● **Fragmento**:
EL PAÍS: La gestión privada de la sanidad es más eficiente que la pública. Esta dudosa premisa —no hay ningún estudio científico serio que corrobore la tesis—, junto al argumento, entre otros, de que la mejora del sistema público es un reto hercúleo del que es imposible no salir trasquilado han cimentado ideológicamente una ofensiva destinada a entregar porciones de la sanidad pública española a empresas privadas.
El mensaje podría ser: no merece la pena gastar energías en la sanidad pública, despiecémosla y busquemos empresas para que apliquen fórmulas de gestión privada. Unas compañías que, lícitamente, tratarán de obtener beneficios económicos. Y que han protagonizado destacados casos de puertas giratorias, que es como se conoce al tránsito del sector público al privado de directivos que pasan de vigilar a las concesionarias a trabajar para ellas.

● **Material extraído**:
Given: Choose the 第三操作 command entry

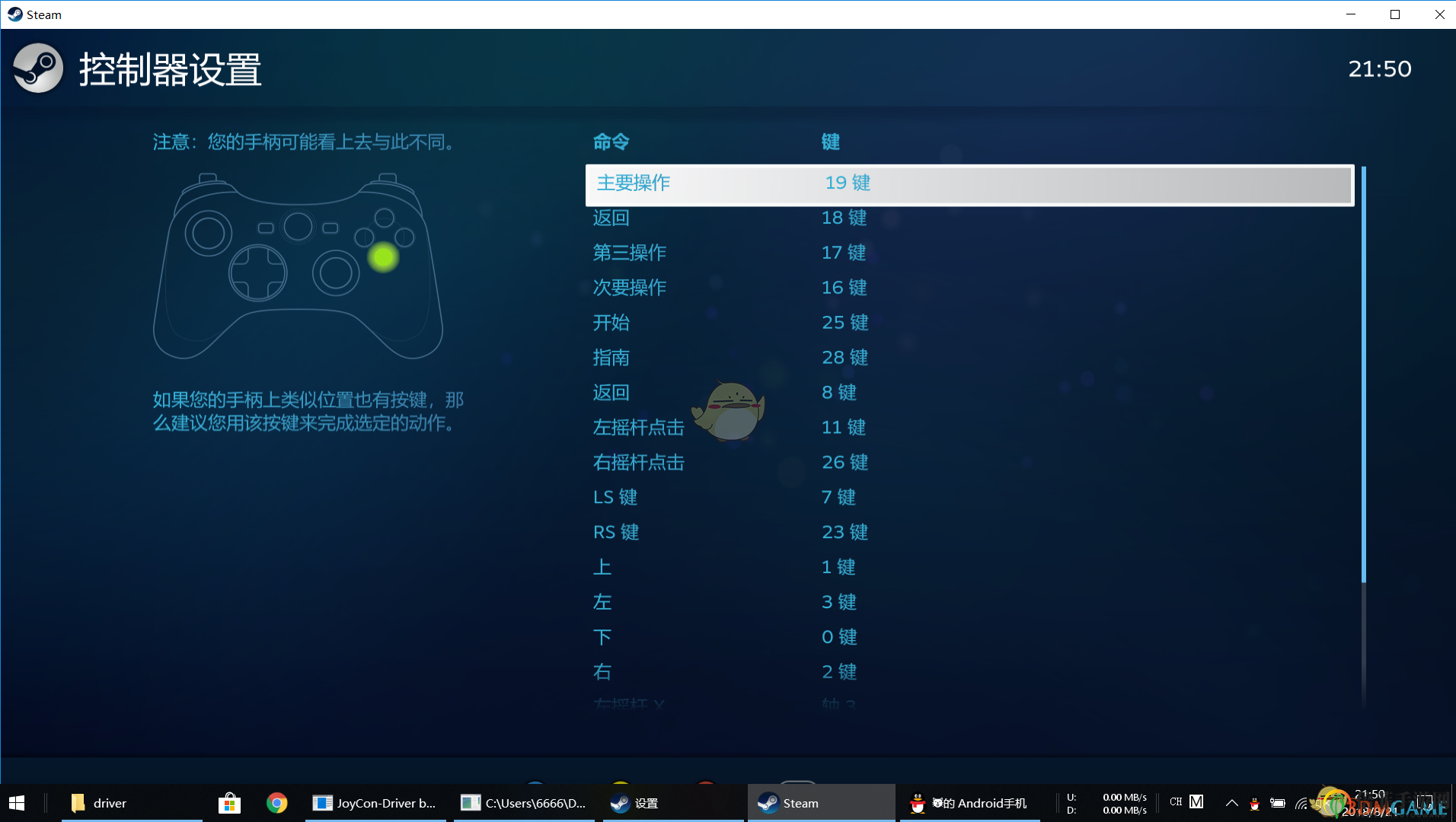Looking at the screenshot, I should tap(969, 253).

---

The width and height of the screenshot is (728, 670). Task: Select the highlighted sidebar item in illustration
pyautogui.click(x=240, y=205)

● **Tus instrucciones**:
Reproduce sin cambios la parte del fragmento sobre la gestión de la sanidad pública que se abre con las palabras "EL PAÍS: La" y se cierra con "a empresas privadas.".

● **Ejercicio resuelto**:
EL PAÍS: La gestión privada de la sanidad es más eficiente que la pública. Esta dudosa premisa —no hay ningún estudio científico serio que corrobore la tesis—, junto al argumento, entre otros, de que la mejora del sistema público es un reto hercúleo del que es imposible no salir trasquilado han cimentado ideológicamente una ofensiva destinada a entregar porciones de la sanidad pública española a empresas privadas.